> **GIVEN INSTRUCTION A**
List the three methods the multiple-redundancy post says were used to test the Victor's tailplane for flutter.
> **GIVEN INSTRUCTION B**
Give the rows as a Markdown table with columns No. and Line, covering only the rows from the one containing "Task: Click the megaphone icon in red alert" up to and including the one containing "[x=940, y=398]". Number each row and skip blank lines.

> **PROVIDED PASSAGE**
Multiple redundancy
Re: Multiple redundancy
Inter-system crashes
The dangers of assuming too much
Ozone hole undetected for years due to programming error
Sane sanity checks /  risking public discussion
A propos landing gear


Date: Thu, 9 Jan 86 12:14:34 PST
From: ihnp4!utzoo!
Subject: Multiple redundancy

Advocates of multiple redundancy through independently-written software
doing the same job might be interested in an incident involving complete
failure of such a scheme.

During the development of the De Havilland Victor jet bomber, roughly a
contemporary of the B-52, the designers were concerned about possible
problems with the unusual tailplane design.  They were particularly
worried about "flutter" -- a positive feedback loop between slightly-flexible
structures and the airflow around them, dangerous when the frequency of the
resulting oscillation matches a resonant frequency of the structure.  So
they tested for tailplane flutter very carefully:

 1. A specially-built wind-tunnel model was used to investigate the
 flutter behavior.  (Because one cannot scale down the fluid properties
 of the atmosphere, a simple scale model of the aircraft isn't good
 enough to check on subtle problems -- the model must be carefully
 built to answer a specific question.)

 2. Resonance tests were run on the first prototype before it flew,
 with the results cranked into aerodynamic equations.

 3. Early flight tests included some tests whose results could be
 extrapolated to reveal flutter behavior.  (Flutter is sensitive to
 speed, so low-speed tests could be run safely.)

All three methods produced similar answers, agreeing that there was no
flutter problem in the tailplane at any speed the aircraft could reach.

Somewhat later, when the first prototype was doing high-speed low-altitude
passes over an airbase for instrument calibration, the tailplane broke off.

> **MATERIAL SUPPLIED**

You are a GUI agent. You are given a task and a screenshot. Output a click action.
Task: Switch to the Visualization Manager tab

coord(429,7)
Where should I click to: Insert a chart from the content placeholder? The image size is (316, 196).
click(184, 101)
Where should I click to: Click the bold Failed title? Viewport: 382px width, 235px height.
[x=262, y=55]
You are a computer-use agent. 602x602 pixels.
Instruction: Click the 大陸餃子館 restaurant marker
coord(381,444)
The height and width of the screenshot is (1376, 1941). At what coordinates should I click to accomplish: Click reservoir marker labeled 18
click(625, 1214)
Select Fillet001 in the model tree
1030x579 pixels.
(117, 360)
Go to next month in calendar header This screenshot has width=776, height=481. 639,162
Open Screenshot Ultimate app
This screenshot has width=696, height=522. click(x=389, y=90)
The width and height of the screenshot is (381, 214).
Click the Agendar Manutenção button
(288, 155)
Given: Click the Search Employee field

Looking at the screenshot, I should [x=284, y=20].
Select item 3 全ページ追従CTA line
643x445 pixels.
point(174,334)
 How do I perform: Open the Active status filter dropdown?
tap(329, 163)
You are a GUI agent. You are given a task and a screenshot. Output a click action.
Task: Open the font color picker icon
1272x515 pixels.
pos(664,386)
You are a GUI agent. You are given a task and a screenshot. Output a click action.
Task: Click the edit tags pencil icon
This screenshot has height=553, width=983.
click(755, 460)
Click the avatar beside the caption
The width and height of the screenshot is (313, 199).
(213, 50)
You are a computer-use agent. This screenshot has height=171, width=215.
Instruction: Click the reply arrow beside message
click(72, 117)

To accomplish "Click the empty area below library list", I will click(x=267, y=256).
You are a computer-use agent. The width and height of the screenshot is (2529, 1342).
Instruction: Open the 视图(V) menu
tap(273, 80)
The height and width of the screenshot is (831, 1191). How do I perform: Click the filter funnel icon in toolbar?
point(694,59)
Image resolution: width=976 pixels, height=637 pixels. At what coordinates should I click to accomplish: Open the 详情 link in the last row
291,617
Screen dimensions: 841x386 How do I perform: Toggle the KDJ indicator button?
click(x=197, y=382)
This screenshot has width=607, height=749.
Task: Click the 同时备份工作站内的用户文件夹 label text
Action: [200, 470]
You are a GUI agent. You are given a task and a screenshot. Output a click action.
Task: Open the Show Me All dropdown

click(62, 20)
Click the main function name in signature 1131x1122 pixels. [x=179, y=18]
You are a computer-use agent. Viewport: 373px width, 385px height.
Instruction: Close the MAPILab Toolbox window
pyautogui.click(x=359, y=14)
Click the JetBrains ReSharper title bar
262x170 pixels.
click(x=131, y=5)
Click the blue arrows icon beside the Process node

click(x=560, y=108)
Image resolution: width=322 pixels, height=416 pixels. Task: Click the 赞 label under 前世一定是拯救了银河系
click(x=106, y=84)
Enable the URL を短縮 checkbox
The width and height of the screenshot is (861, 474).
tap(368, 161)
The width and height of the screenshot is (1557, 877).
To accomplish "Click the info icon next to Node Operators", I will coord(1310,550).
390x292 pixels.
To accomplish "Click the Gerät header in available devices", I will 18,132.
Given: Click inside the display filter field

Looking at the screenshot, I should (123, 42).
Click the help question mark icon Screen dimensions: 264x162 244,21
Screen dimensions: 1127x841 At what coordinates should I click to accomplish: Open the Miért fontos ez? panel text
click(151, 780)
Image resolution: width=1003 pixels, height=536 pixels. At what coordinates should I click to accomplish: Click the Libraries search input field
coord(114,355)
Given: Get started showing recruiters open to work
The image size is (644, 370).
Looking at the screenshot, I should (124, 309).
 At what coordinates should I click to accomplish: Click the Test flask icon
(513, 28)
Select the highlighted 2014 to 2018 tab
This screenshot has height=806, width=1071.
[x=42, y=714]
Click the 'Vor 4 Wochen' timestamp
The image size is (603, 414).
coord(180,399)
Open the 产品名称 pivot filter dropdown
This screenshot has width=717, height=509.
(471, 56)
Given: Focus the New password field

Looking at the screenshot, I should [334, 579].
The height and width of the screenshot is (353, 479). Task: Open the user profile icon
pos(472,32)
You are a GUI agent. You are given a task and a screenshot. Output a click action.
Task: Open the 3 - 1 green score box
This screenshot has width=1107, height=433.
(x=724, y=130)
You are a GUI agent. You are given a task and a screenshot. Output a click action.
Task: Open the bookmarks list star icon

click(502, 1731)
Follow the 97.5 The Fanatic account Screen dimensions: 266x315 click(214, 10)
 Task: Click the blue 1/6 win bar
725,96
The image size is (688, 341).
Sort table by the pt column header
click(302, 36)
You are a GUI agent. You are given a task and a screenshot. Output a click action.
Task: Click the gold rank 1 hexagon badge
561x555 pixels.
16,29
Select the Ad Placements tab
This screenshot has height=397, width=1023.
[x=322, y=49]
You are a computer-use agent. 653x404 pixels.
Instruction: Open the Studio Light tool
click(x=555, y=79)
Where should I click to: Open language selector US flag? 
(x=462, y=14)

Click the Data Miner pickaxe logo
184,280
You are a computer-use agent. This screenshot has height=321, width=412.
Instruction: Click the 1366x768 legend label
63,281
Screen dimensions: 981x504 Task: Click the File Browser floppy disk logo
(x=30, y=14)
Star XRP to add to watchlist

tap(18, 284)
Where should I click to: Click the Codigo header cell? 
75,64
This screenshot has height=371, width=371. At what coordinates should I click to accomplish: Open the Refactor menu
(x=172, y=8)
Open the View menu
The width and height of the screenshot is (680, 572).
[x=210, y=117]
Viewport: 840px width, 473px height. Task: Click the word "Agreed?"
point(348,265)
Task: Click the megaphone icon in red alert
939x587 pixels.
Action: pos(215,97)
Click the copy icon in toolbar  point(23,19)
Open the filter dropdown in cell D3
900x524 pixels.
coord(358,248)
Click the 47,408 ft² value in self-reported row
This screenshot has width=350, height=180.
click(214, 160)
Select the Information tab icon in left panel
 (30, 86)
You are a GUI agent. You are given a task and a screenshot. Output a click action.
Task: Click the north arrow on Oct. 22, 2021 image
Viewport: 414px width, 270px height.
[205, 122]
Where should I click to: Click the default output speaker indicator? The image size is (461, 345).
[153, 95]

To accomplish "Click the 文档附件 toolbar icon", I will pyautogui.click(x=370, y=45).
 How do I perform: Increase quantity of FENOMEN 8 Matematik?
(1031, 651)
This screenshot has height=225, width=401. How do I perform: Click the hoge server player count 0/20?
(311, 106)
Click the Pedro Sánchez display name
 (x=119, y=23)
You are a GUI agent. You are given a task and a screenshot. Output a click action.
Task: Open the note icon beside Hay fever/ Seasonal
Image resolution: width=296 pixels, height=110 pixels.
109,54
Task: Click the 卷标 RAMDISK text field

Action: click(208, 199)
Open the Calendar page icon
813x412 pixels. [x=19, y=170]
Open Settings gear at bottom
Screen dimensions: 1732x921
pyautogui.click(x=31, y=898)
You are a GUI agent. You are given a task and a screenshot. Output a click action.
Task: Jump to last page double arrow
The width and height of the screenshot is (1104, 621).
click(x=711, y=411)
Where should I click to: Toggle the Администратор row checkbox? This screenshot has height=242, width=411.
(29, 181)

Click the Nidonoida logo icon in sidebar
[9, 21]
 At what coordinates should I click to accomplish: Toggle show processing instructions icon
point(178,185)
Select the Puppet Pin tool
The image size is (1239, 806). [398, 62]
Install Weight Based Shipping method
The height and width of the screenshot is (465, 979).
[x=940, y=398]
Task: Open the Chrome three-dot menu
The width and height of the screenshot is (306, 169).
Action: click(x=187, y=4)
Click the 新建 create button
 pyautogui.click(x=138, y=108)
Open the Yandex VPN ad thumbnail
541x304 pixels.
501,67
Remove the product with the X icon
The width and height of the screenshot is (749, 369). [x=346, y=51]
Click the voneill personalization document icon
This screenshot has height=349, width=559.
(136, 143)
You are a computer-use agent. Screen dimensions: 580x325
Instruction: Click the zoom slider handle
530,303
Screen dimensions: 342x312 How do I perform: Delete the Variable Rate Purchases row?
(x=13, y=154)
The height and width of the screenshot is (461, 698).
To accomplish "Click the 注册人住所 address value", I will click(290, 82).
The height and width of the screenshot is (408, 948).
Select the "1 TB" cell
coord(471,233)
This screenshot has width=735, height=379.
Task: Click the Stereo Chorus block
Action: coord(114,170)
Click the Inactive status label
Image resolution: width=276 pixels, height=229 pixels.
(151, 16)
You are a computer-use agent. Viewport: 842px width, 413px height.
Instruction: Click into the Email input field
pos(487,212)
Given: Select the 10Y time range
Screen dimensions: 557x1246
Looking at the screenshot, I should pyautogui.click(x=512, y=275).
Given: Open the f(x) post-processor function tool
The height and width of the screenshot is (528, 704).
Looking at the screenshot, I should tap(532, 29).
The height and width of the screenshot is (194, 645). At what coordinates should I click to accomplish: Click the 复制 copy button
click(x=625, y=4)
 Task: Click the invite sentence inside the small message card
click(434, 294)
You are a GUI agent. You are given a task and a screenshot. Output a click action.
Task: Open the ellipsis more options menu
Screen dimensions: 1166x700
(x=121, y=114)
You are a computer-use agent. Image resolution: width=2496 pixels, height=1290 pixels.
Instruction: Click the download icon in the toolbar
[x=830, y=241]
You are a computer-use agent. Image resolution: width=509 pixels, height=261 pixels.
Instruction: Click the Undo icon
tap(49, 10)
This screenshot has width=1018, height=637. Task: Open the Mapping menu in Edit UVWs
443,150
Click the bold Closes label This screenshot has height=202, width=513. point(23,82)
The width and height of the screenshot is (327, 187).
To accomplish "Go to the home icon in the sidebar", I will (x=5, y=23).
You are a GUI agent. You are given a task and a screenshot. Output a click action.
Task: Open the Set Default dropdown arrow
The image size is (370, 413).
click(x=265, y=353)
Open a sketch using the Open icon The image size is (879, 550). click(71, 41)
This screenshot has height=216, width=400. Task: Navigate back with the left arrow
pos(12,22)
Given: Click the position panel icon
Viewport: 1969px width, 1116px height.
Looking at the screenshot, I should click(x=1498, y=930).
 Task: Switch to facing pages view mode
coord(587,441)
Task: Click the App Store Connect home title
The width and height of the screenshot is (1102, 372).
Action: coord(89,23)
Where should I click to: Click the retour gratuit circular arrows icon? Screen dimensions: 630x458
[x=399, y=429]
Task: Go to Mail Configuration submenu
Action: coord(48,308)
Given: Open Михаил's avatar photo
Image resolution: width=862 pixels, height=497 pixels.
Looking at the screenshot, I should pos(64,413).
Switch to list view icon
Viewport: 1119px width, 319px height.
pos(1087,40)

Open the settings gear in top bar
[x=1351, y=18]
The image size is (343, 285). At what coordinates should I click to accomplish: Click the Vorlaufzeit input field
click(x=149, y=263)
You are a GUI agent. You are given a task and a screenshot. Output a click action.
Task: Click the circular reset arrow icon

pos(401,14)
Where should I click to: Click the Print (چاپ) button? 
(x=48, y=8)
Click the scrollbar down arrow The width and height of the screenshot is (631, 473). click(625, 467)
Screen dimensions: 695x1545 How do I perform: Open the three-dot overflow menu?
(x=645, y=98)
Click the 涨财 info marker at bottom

> **CORRECT OUTPUT A**
1. A specially built wind-tunnel model used to investigate the flutter behavior.
2. Resonance tests run on the first prototype before it flew, with the results put into aerodynamic equations.
3. Early flight tests whose results could be extrapolated to reveal flutter behavior, run safely at low speed.

> **CORRECT OUTPUT B**
| No. | Line |
|---|---|
| 1 | Task: Click the megaphone icon in red alert |
| 2 | 939x587 pixels. |
| 3 | Action: pos(215,97) |
| 4 | Click the copy icon in toolbar  point(23,19) |
| 5 | Open the filter dropdown in cell D3 |
| 6 | 900x524 pixels. |
| 7 | coord(358,248) |
| 8 | Click the 47,408 ft² value in self-reported row |
| 9 | This screenshot has width=350, height=180. |
| 10 | click(214, 160) |
| 11 | Select the Information tab icon in left panel |
| 12 |  (30, 86) |
| 13 | You are a GUI agent. You are given a task and a screenshot. Output a click action. |
| 14 | Task: Click the north arrow on Oct. 22, 2021 image |
| 15 | Viewport: 414px width, 270px height. |
| 16 | [205, 122] |
| 17 | Where should I click to: Click the default output speaker indicator? The image size is (461, 345). |
| 18 | [153, 95] |
| 19 | To accomplish "Click the 文档附件 toolbar icon", I will pyautogui.click(x=370, y=45). |
| 20 |  How do I perform: Increase quantity of FENOMEN 8 Matematik? |
| 21 | (1031, 651) |
| 22 | This screenshot has height=225, width=401. How do I perform: Click the hoge server player count 0/20? |
| 23 | (311, 106) |
| 24 | Click the Pedro Sánchez display name |
| 25 |  (x=119, y=23) |
| 26 | You are a GUI agent. You are given a task and a screenshot. Output a click action. |
| 27 | Task: Open the note icon beside Hay fever/ Seasonal |
| 28 | Image resolution: width=296 pixels, height=110 pixels. |
| 29 | 109,54 |
| 30 | Task: Click the 卷标 RAMDISK text field |
| 31 | Action: click(208, 199) |
| 32 | Open the Calendar page icon |
| 33 | 813x412 pixels. [x=19, y=170] |
| 34 | Open Settings gear at bottom |
| 35 | Screen dimensions: 1732x921 |
| 36 | pyautogui.click(x=31, y=898) |
| 37 | You are a GUI agent. You are given a task and a screenshot. Output a click action. |
| 38 | Task: Jump to last page double arrow |
| 39 | The width and height of the screenshot is (1104, 621). |
| 40 | click(x=711, y=411) |
| 41 | Where should I click to: Toggle the Администратор row checkbox? This screenshot has height=242, width=411. |
| 42 | (29, 181) |
| 43 | Click the Nidonoida logo icon in sidebar |
| 44 | [9, 21] |
| 45 |  At what coordinates should I click to accomplish: Toggle show processing instructions icon |
| 46 | point(178,185) |
| 47 | Select the Puppet Pin tool |
| 48 | The image size is (1239, 806). [398, 62] |
| 49 | Install Weight Based Shipping method |
| 50 | The height and width of the screenshot is (465, 979). |
| 51 | [x=940, y=398] |